3D prints will also be made of detailed sections of Nespawershefyt’s inner coffin whose methods of joinery and construction in some places are currently unclear to us from the CT scan data alone. The ability to study a 3D print will help us to discover how the particular components of wood were assembled. I also intend to apply this approach to some other coffin fragments in the collection, whose constructions are similarly not fully understood.

Outputs

This project will result in several virtual and physical 3D models pertaining to ancient Egyptian coffins and their construction, which will have wide reaching uses and impact. For example, it will provide ThinkSee3D with new insights into how 3D models can be used to engage audiences in areas of low cultural provision through the ‘Pop-Up’ museum experience in the Wisbech & Fenland area, and also in Egypt.

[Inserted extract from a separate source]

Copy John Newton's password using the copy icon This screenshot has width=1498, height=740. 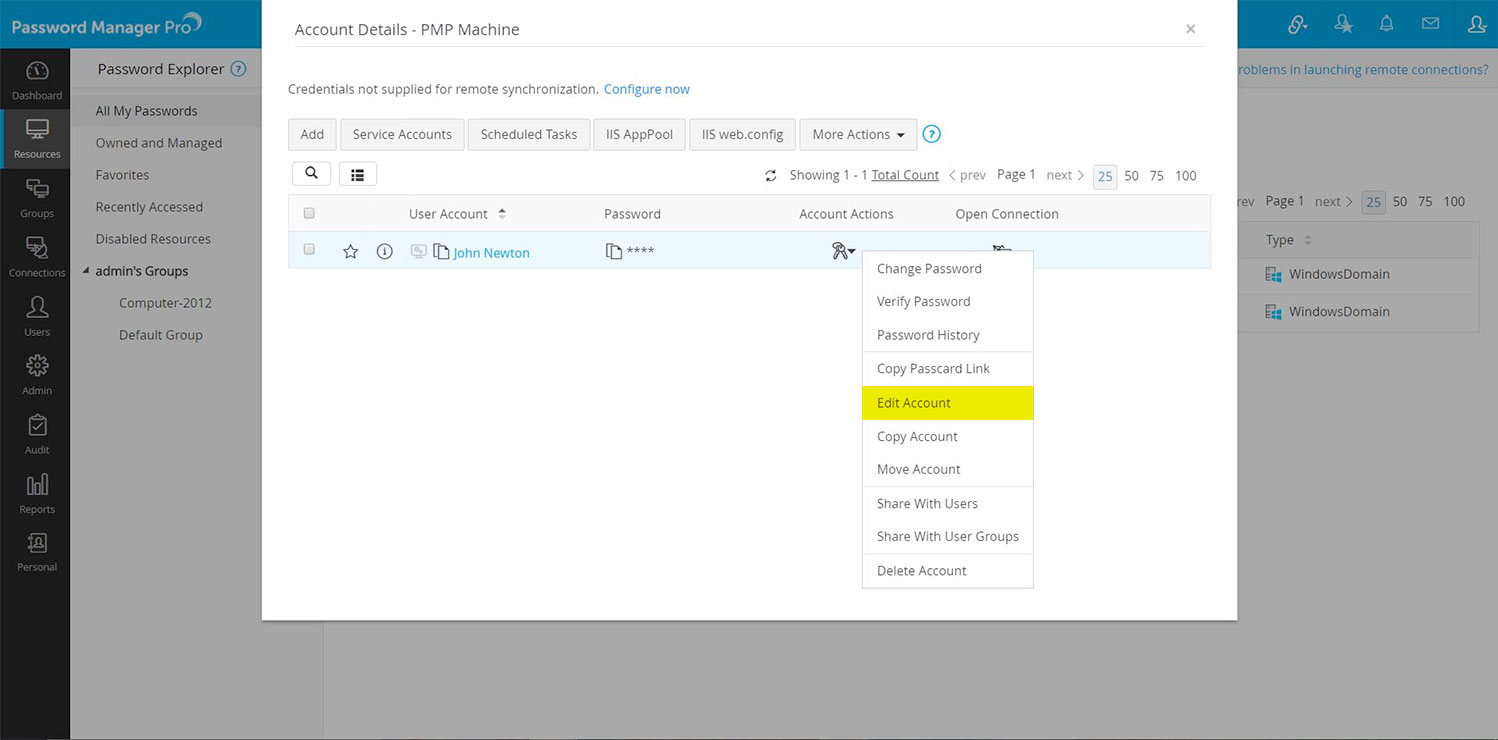tap(613, 250)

The project will provide a new range of markets for ThinkSee3D Ltd (we will be popping up in surprising and unexpected places, such as the local Wetherspoons, supermarket, community centre, shopping complex, hardware store and public thoroughfares) and hope to replicate this community outreach model in other non-traditional settings as well. It will also help to expand the range of offerings of ThinkSee3D, particularly from the perspective of pedagogical 3D models to demonstrate the way objects, and their components are constructed, in addition to aiding new methodologies, which enhance research frameworks, and understanding.

Other outputs from this project include digital and print publication, especially on the Fitzwilliam Egyptian Coffins website, and a reputable museum journal, such as Curator. I also plan to deliver a paper on this collaborative project with ThinkSee3D at the annual ICOM-CIPEG meeting for curators working with ancient Egyptian collections worldwide.

Furthermore, I will learn a new range of digital skills from this Fellowship, including 3D printing, advanced skills in photogrammetry, augmented reality and how to use specific software programmes for virtual modelling, such as Photoscan. It will also be an opportunity to develop my skills in different modes of audience engagement using a new range of material (namely 3D modelling) through which we can innovate, communicate and demonstrate aspects of our research.